Passage provided:
::::::::::

MOVIES

Bette Davis a force of nature

Bette Davis, born 100 years ago, was a force of nature

TERRENCE RAFFERTY
Bette Davis, shown in an undated photo from early in her career, was nominated for 10 Oscars and won twice, for “Deception” and “Jezebel.”

Bette Davis, born 100 years ago this week (April 5), made her first appearance on film in 1931 and her last in 1989, and like every star of her generation she was always ready for her close-up. The difference with Davis — part of what makes her, I think, the greatest actress of the American cinema — was, she didn't need it. You could tell what she was thinking and feeling from across the room, even a very large one like the ballroom she swoops into, wearing a red dress, in William Wyler's "Jezebel" (1938), scandalizing the haut monde of 1852 New Orleans; unmarried young women like her character, Julie Marsden, are expected to wear white. But Julie wants to make an impression, and she does, and as she takes a turn on the dance floor with her stiff-backed escort, you can see, although most of the sequence is long shots, her growing awareness that she has made a terrible mistake, that she has gone, for once, too far.

Her dancing is limp, reluctant; her shoulders sag; and her head is bowed a little, as if she is trying to hide from the disapproving gaze of the assembled revelers: a shocking sensation for Julie, who, like most every character Davis ever played, is accustomed to looking people straight in the eye. There are close-ups in the scene, but it's in the long shots that you sense most powerfully the burden of that unfortunate dress on this suddenly humiliated woman, feel the depth of her regret and the strength of her desire to be wearing something, anything, else. Bette Davis could make you see red in black and white.

::::::::::

[Items listed in a dataset]
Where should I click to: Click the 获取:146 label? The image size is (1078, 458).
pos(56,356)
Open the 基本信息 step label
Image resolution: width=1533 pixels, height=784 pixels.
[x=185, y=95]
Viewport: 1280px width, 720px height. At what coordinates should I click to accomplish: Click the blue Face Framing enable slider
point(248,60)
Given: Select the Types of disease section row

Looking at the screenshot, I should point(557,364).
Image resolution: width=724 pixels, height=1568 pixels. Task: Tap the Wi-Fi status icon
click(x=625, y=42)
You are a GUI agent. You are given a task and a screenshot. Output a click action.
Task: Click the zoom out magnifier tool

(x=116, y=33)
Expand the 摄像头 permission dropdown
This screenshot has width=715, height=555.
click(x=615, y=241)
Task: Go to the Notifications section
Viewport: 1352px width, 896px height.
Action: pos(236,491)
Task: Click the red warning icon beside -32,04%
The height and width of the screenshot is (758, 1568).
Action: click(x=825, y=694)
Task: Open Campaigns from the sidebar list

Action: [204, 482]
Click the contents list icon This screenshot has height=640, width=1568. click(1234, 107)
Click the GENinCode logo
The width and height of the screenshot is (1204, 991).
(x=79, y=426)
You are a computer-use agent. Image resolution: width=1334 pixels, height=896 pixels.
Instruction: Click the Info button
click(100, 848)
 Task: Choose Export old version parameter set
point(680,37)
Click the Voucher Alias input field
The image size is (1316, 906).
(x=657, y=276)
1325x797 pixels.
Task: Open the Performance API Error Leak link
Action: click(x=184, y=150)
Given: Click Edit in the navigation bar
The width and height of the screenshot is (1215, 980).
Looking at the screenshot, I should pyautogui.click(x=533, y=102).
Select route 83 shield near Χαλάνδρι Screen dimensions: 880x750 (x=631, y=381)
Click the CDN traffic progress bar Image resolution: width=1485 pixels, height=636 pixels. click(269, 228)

::::::::::

Set task: Return the part of the Bette Davis article that opens with the words containing "Her dancing is" and closes with "black and white.", copied word for word. The records are separate material and have no connection to the Bette Davis article.

The result:
Her dancing is limp, reluctant; her shoulders sag; and her head is bowed a little, as if she is trying to hide from the disapproving gaze of the assembled revelers: a shocking sensation for Julie, who, like most every character Davis ever played, is accustomed to looking people straight in the eye. There are close-ups in the scene, but it's in the long shots that you sense most powerfully the burden of that unfortunate dress on this suddenly humiliated woman, feel the depth of her regret and the strength of her desire to be wearing something, anything, else. Bette Davis could make you see red in black and white.